Consumidor vai ao campo para buscar informações sobre os alimentos e entra em contato com pequenos produtores em projeto criado por chef italiano

JANAINA FIDALGO
DA REPORTAGEM LOCAL

Com as praticidades da vida urbana, o vínculo com os alimentos que comemos se perdeu. É como se legumes, verduras e carnes nascessem nas gôndolas do supermercado, prontos para levar para casa. De onde vêm, como são produzidos e por quem, a maioria dos consumidores não faz ideia.
Foi numa tentativa de reconectar esse elo que nasceu, há dois anos, um projeto para aproximar pequenos produtores e consumidores em torno de um ingrediente. Em um dos encontros, o chef Sauro Scarabotta, 44, abriu as portas de seu restaurante, o Friccó, para um mestre-queijeiro da Paulocapri fabricar queijinhos frescos "na cara do cliente".
O projeto se desdobrou, e agora é o consumidor quem vai ao encontro do produtor... no campo. Depois de um "piloto" na propriedade do horticultor Luís Yano, que planta uma grande variedade de verduras não convencionais, o "Piquenique do Friccó" levou recentemente um grupo de clientes a dois pequenos produtores de cogumelos shiitake, em Mogi das Cruzes (51 km de São Paulo). Na próxima semana, a visita será a uma criação de javalis, localizada em Araçariguama (50 km de São Paulo).

* **Material fornecido**:
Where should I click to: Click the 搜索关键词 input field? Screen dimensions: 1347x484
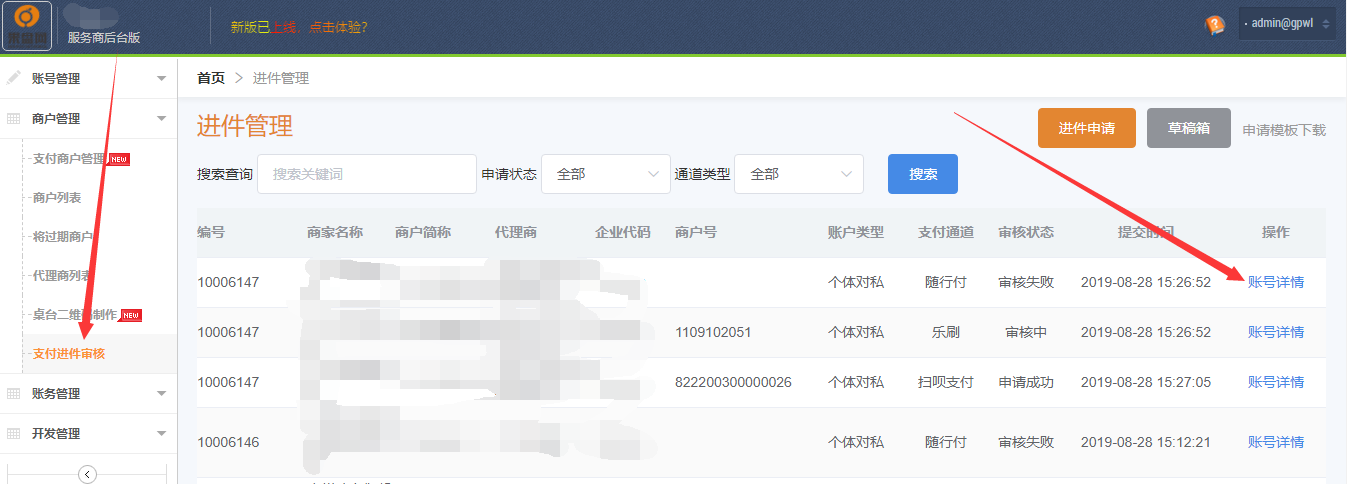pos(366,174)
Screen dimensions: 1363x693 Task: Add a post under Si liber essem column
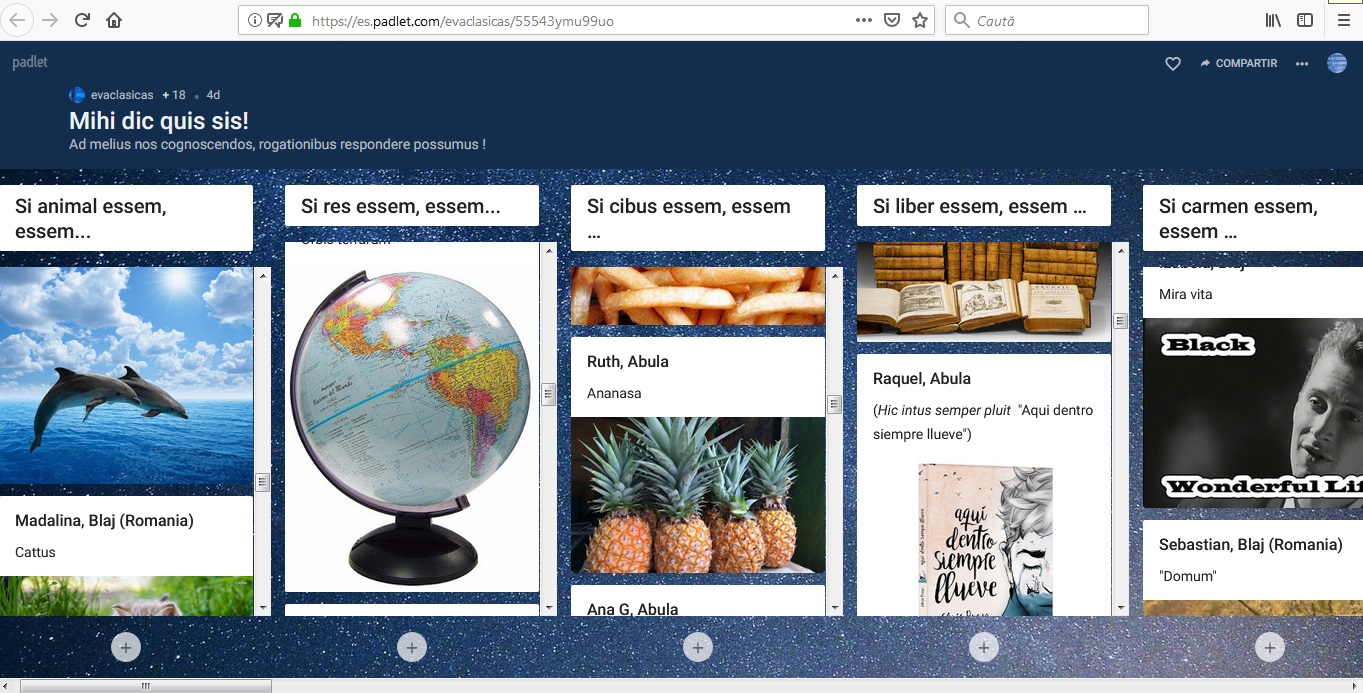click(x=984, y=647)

* **Enunciado**:
Extraia do texto base, sem qualquer alteração, o trecho que começa em "Foi numa tentativa" e segue até "(50 km de São Paulo).". As linhas não têm nenhuma relação com o texto base.

* **Resolução comentada**:
Foi numa tentativa de reconectar esse elo que nasceu, há dois anos, um projeto para aproximar pequenos produtores e consumidores em torno de um ingrediente. Em um dos encontros, o chef Sauro Scarabotta, 44, abriu as portas de seu restaurante, o Friccó, para um mestre-queijeiro da Paulocapri fabricar queijinhos frescos "na cara do cliente".
O projeto se desdobrou, e agora é o consumidor quem vai ao encontro do produtor... no campo. Depois de um "piloto" na propriedade do horticultor Luís Yano, que planta uma grande variedade de verduras não convencionais, o "Piquenique do Friccó" levou recentemente um grupo de clientes a dois pequenos produtores de cogumelos shiitake, em Mogi das Cruzes (51 km de São Paulo). Na próxima semana, a visita será a uma criação de javalis, localizada em Araçariguama (50 km de São Paulo).